As Beresford Ellis records the Manx National Trust then tried to rewrite history and say it was negotiating the return at the time. However they and the public knew well that MNT had sat on its hands over the issue for over thirty years when the Calf passed to the ENT in 1951 it was only after the event that they moved as correspondence which they never published would show.
They also quite petulantly refused to invite any League representative to the handover provoking a quite stinging front page and commentary from one of the IOM Newspapers of the day.

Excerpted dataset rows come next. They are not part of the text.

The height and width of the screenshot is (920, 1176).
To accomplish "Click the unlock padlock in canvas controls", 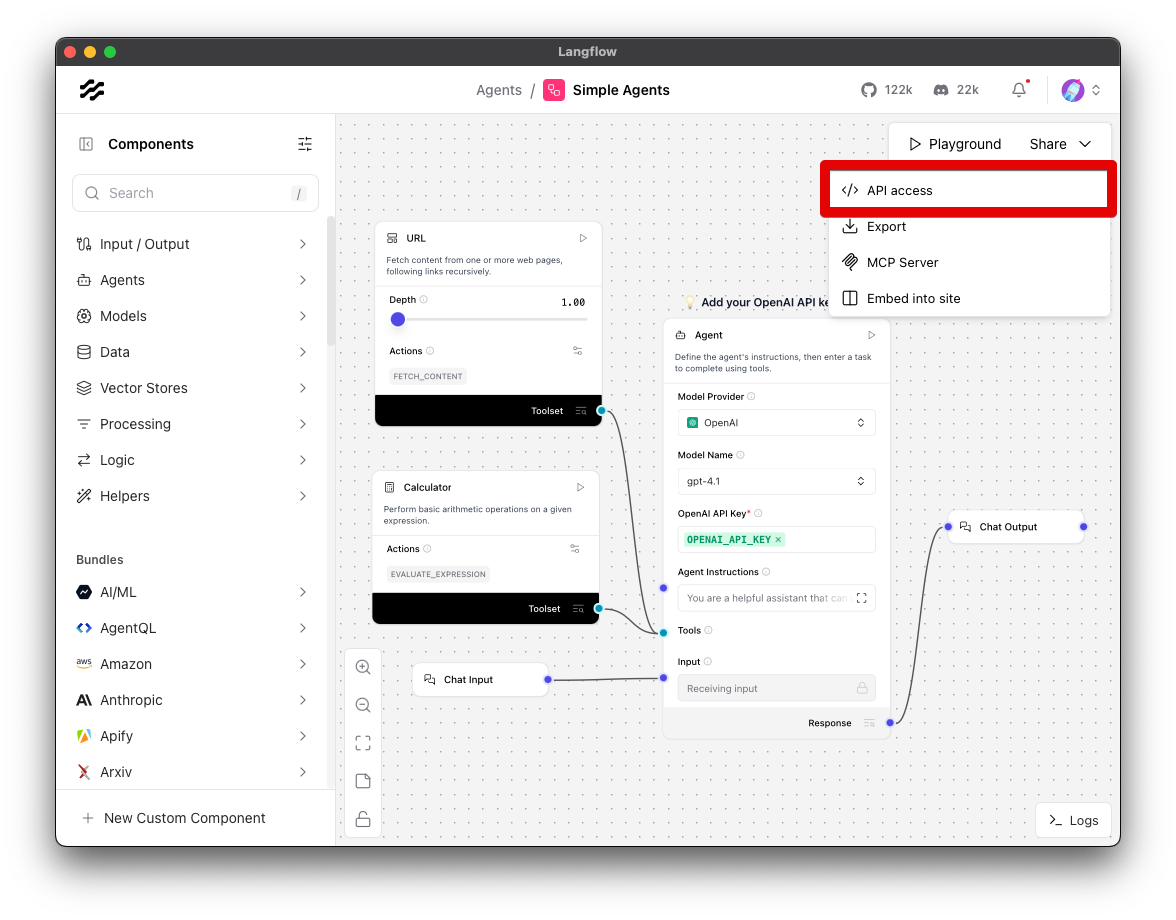I will tap(363, 819).
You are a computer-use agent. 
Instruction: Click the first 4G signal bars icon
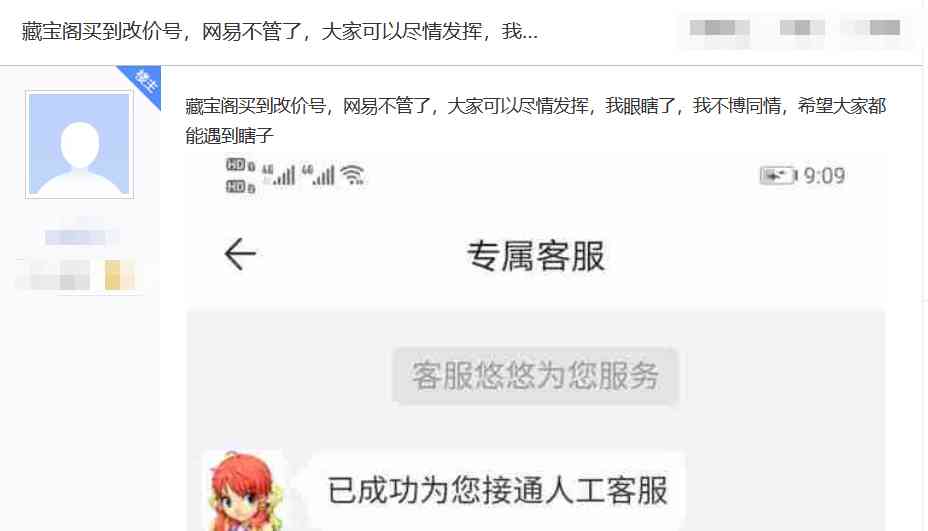point(278,175)
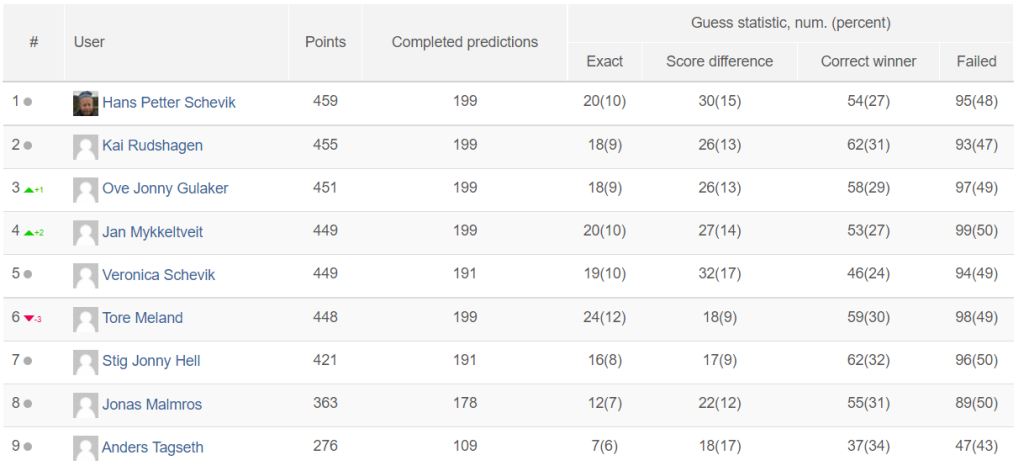
Task: Sort by Completed predictions header
Action: 465,42
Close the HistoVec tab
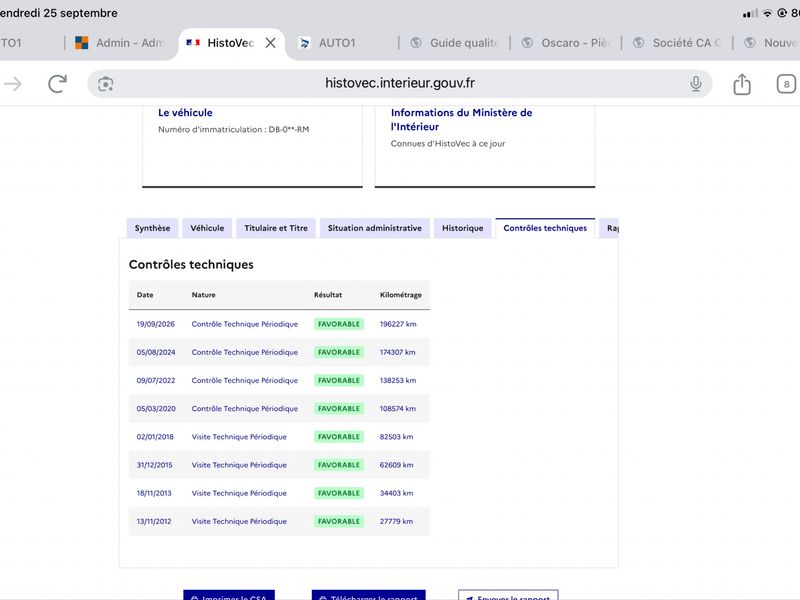The image size is (800, 600). click(x=270, y=43)
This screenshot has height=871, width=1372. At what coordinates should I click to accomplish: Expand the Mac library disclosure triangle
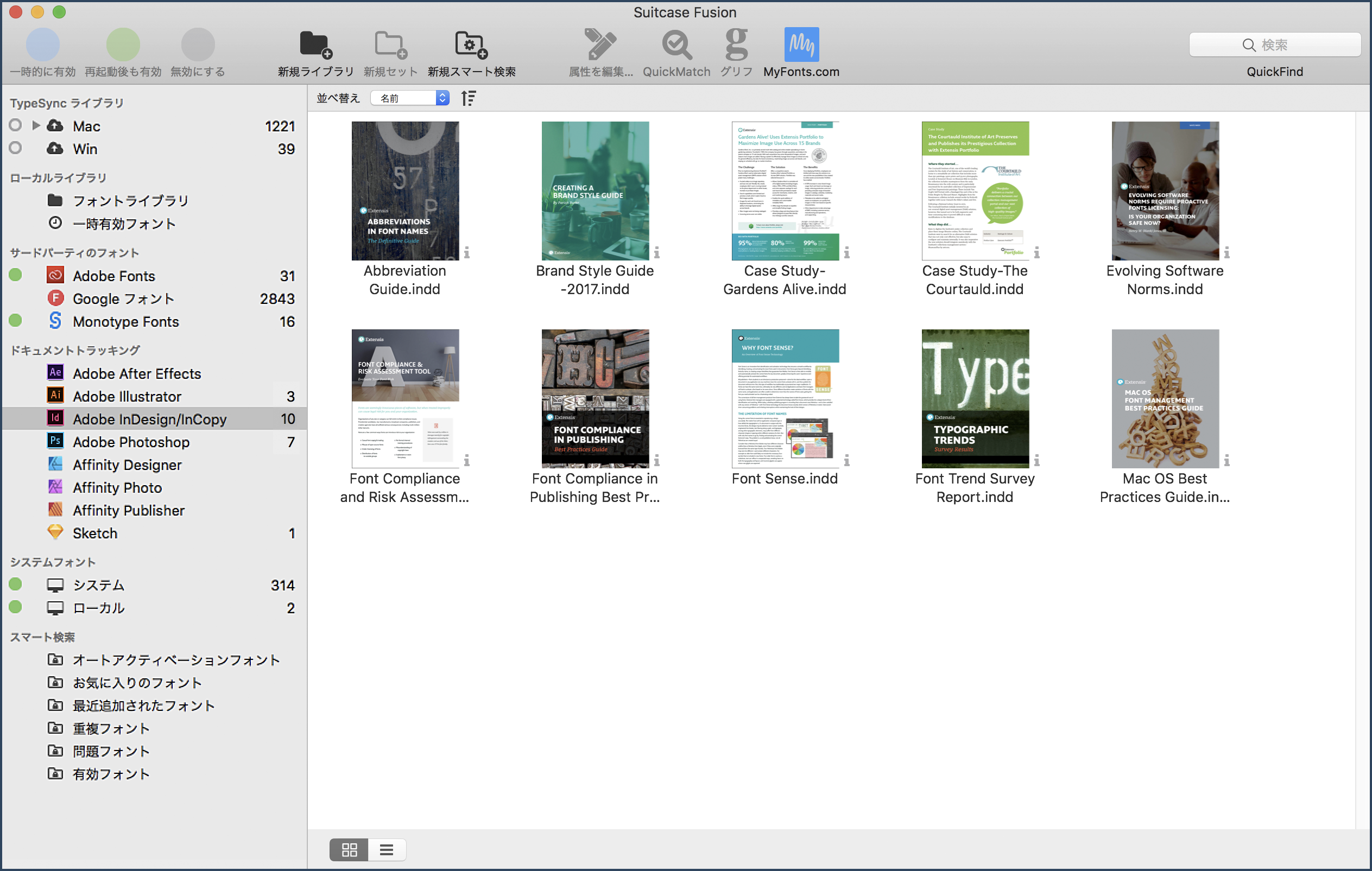coord(36,125)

The two architects of the demo Seamus O Coileain (Celtic League Director of Information and the Secretary of the London Branch) and Padraig O Conchuir (the London branch Press Officer) for the League did get to visit the small Island a year later (see related link) having run the ‘Calf Rustlers of the Rock’!
Sadly, both Seamus and Padraig and Ivor Kenna who was at the demo are now deceased but we owe them and the other members of the London branch at the time, a great debt.
2) The Celtic Dawn by Peter Beresford Ellis (Page 131) published by Constable ISBN 0 09 4727708 (hardback). The book now in its second addition is available in hard or soft back and is an excellent account of the history of various Inter Celtic movements.
Page 23 Picture of Seamus O Coileain and Padraig O Conchuir – obviously enjoying their day out on the Calf on the 1st anniversary of its return.
Main image: Calf of Man from the mainland the small Island in the foreground is Kitterland – Inset: London branch Celtic League poster.